I fully believe each person has their own body map. Each person has their own choice as to what they believe in. I don't think a lot of people know how they see their relationship to themselves, to the land, to the spiritual world, much less the physical world. Because everything is about, what's in it for them? There's no ritual, there's no apprenticeship into soul. And we all know that America is in its terrible 200's, but at a certain point, as we go to the next stage, your generation and my generation are sort of the keepers of that flame or the extinguishers of that flame. Other civilizations have come and gone. There's no reason that ours won't. The Native Americans, their civilization is gone. [The concept of giving back] is not integrated into our schools, it's not part of our spiritual life, it's not part of our culture.
If that is not integrated into our school, then what is?

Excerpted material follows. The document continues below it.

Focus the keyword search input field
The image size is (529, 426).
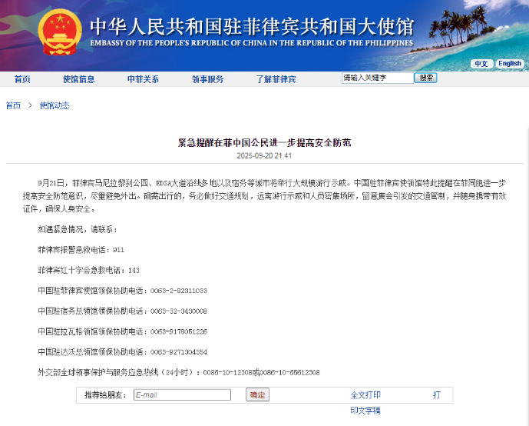(x=376, y=78)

We're taught to win and we're taught to take. And we're not taught that it can be a win-win. And that's why on "Sweet Sangria," it keeps coming back to: Why does someone have to lose? And in "Another Girl's Paradise," it really tries to go into that, even with women. Why does one woman feel that, if she doesn't get the guy, she's lost? These are just core questions we have to ask ourselves. And I think Scarlet's Walk is just about [Scarlet] finding her core beliefs. And her questioning this within herself also. So I think that the record is based on real people and real events, but there are many layers to it. And I think for the first time I saw people looking at America, not as object, but as a being. And that was the first step. This is the next generation coming up behind us. We're looking at [America] as she was wounded in New York City. You know, laying there having been mutilated. It was a gaping wound that everyone was feeling. While I was there I found that people were feeling sort of "I'm drawn to her." Even if they didn't have people who died, there was the feeling for the soul of the land. And that's what I was hearing from some of the most cynical people I've ever met.

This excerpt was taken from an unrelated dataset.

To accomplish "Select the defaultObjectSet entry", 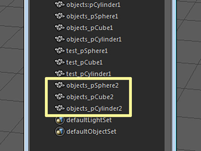I will click(x=91, y=131).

What did you find most disheartening after the events of September 11th?
What I found offensive was when some of our leaders were saying, "If you start asking questions about why this happened, then you don't love America." And that's emotional blackmail. We can't be shamed by that. There are questions that have to be asked if we're going to grow. And another question that people have to ask sometimes is who benefits from some of these decisions when we're being shamed? Usually shamers have so much to gain, or they're covering something up. Always. Just from being part of R.A.I.N.N. [Rape Abuse & Incest National Network], I've been taught that over the years. So many people that have been abused in some way have been shamed. That's because people don't want to be uncovered. So, we're being intimidated into not asking questions and there's a reason why. It's because once we turn over these stones, we're finding something that they don't want us to find. And if that doesn't make the torches light up in the mind of those university students, then you know what? In 20 years time, they'll look back and say, "We were at a crossroads and we turned the light out - we turned our own light out. We can't blame anyone else." So, it's a time when the fires need to be lit in the hearts of those who are our future Martin Luther Kings, our future Sylvia Plaths, the poets and the writers and the future statesmen and stateswomen who realize that we are in a fragile place.
But as history has taught us, those people who light the flames, turn over the stones and dare to ask questions also run the risk of being crucified. Bring it on! My answer to that is: Get off the cross - we need the wood. Bring your matches; I'm ready for you.